Timing of the formation of a private equity consortium could be of relevance in understanding the legal risks and consequences. One could form a consortium from the beginning to conduct diligence, prepare and submit the bid and negotiate the acquisition of the target. Consortium could also be formed during the auction process before submitting the bid or even after submitting the bid. Sponsors could also form a consortium after an agreement has been signed, if the target permits formation of a consortium for acquisition. Probability of being subject to a lawsuit or DOJ investigation would be lesser if the sponsors form a consortium from the get-go.

Internal Controls and Governance of Clubs

Once the investment firms form the consortium, there are governance issues that each member of the consortium should deal with. If they have equal ownership interest in the consortium, governance matters could be less of an issue. However, if there is disparity in ownership it could lead to conflicts among the members, mostly about control of the board; the selection of debt financier, the accounting firm leading the consortium, and/or the law firm leading the consortium; operation strategy; exit strategy; timing; or other issues.
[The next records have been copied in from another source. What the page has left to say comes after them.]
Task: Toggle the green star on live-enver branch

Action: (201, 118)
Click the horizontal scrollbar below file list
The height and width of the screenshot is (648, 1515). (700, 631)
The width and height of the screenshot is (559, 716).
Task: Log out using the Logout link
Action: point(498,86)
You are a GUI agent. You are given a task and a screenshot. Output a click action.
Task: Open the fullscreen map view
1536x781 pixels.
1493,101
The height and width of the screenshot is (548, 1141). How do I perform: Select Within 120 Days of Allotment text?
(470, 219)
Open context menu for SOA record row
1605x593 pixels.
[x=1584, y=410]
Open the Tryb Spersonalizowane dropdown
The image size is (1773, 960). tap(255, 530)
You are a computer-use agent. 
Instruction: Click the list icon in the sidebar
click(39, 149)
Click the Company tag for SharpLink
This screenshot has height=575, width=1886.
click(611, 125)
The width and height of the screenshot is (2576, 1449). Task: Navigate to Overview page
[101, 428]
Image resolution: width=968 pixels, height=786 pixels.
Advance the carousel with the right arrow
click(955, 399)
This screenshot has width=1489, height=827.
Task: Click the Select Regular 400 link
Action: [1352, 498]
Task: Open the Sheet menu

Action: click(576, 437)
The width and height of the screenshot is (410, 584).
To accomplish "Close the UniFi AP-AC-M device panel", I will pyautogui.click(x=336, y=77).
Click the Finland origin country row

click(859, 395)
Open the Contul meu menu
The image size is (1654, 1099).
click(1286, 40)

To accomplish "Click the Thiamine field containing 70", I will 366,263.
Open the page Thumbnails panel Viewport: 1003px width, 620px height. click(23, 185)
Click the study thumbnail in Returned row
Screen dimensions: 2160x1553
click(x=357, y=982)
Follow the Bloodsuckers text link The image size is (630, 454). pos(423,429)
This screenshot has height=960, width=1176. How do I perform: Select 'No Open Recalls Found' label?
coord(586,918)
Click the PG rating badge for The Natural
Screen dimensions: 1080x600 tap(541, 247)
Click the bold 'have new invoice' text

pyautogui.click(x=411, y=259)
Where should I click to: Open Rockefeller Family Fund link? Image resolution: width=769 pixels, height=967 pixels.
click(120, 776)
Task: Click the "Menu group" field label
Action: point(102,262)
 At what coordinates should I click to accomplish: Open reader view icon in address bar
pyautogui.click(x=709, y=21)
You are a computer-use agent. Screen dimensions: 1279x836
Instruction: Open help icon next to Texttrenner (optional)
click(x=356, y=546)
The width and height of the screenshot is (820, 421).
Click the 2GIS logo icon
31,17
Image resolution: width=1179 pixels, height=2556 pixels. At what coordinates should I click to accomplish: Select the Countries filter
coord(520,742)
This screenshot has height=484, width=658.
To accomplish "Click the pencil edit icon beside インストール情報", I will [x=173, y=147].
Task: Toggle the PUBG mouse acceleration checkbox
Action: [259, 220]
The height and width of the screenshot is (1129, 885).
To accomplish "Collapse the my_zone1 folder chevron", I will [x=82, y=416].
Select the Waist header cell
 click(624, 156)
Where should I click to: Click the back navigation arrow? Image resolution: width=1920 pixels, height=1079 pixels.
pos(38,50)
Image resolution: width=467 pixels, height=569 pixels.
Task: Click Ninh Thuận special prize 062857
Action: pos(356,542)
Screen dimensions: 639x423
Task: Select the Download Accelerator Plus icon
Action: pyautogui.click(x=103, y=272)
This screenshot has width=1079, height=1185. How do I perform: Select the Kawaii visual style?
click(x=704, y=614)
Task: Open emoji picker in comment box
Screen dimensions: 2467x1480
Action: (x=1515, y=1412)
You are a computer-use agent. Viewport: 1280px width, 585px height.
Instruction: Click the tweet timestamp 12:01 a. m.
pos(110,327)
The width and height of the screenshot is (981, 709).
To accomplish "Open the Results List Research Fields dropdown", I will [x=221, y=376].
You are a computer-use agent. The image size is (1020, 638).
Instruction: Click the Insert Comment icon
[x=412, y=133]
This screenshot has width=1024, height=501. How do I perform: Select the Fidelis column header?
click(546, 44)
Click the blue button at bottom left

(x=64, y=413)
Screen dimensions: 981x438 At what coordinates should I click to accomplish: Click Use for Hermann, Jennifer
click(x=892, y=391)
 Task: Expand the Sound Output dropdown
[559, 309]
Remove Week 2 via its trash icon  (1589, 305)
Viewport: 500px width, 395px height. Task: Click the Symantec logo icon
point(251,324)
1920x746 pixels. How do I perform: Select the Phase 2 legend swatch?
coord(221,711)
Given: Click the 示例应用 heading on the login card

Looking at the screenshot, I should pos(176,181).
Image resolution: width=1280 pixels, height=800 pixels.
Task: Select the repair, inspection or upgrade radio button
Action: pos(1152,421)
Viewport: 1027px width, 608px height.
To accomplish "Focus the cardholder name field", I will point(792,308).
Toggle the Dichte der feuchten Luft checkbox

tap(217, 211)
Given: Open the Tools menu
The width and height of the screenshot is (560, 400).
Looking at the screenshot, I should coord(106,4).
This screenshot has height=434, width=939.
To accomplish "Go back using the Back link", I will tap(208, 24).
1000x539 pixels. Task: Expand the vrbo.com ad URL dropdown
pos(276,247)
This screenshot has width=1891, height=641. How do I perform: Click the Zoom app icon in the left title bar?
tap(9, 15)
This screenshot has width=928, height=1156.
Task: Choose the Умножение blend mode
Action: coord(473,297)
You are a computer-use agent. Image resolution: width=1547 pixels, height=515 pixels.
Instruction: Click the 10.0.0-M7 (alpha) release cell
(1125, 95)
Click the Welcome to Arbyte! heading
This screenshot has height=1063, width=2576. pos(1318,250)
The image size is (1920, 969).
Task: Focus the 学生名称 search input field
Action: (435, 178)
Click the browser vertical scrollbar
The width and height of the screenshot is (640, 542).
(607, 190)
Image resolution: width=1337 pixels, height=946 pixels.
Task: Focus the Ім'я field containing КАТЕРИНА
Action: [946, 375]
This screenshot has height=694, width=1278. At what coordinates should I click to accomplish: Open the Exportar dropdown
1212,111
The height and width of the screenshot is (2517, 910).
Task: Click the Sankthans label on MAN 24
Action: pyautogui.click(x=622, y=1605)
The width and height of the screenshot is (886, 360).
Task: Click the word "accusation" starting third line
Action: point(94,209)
It is important for consortium members to gain clarity on governance and control issues as soon as they agree to form a club.

Guidelines for Club Deals

The following lessons from the recent court order in Dahl and the federal district court’s decision in Pennsylvania Avenue Funds can be used as guiding principles by investment firms in their participation in bidding clubs.

  • forming bidding clubs or consortia to bid for a control of a public corporation is not per se illegal
  • e-mails are a great way to communicate, but the words in them could be interpreted to give a different meaning and used as evidence against the investment firms; e-mails between executives of the defendants are being used as the basis for claims in the Dahl case
  • each member of the club should adopt an independent business strategy allowing them to make decisions based on those strategies
  • investment firms need to think carefully before “jumping” deals if they have clubbed with the stalking horse bidder in the past; so-called “club-etiquette” not to jump deals may be risky
  • avoid creating exclusive clubs of few investment firms, which could go to show there is a broader agreement; if the club deals are with different private equity players, it is harder to prove that they colluded
  • avoid any quid pro quo arrangements with club members; however, the court in Dahl mentioned that quid pro quo arrangements on their own are not conclusive evidence of collusive conspiracy
  • if you have signed an agreement with the target company, include a matching rights provision, it may prevent private equity funds from bidding as could it be a losing battle since you have a matching right
  • document your reasons for standing down from a potential deal once you have made a bid
  • try to form your club from the get-go instead of joining the club after losing the auction; giving a place at the table to losing bidder may have some risks as it may give the appearance that the bidding was “rigged” from the outset
  • where there exists a contractual prohibition against clubbing, the actions of a private equity fund to perform due diligence and financing investigations through a “front private equity fund” could impose liability for tortious interference or other tort for aiding and abetting the front fund to breach its contract with the target.


1 Dennis K. Berman & Henny Sender, Probe Brings ‘Club Deals’ to Fore, WALL ST. J., October 2006, available at

2 No. 1:07-cv-12388(EFH), 2013 U.S. Dist. LEXIS 34771 (D. Mass. Mar. 13, 2013).

3 Id. at *51.

4 Id. at *56.

5 Id.

6 Pa. Ave. Funds v. Borey, 569 F. Supp. 2d 1126, 1134 (W.D. Wash. 2008).

7 Revlon Inc. v. MacAndrews & Forbes Holding Inc., 506 A.2d 173 (Del. 1986).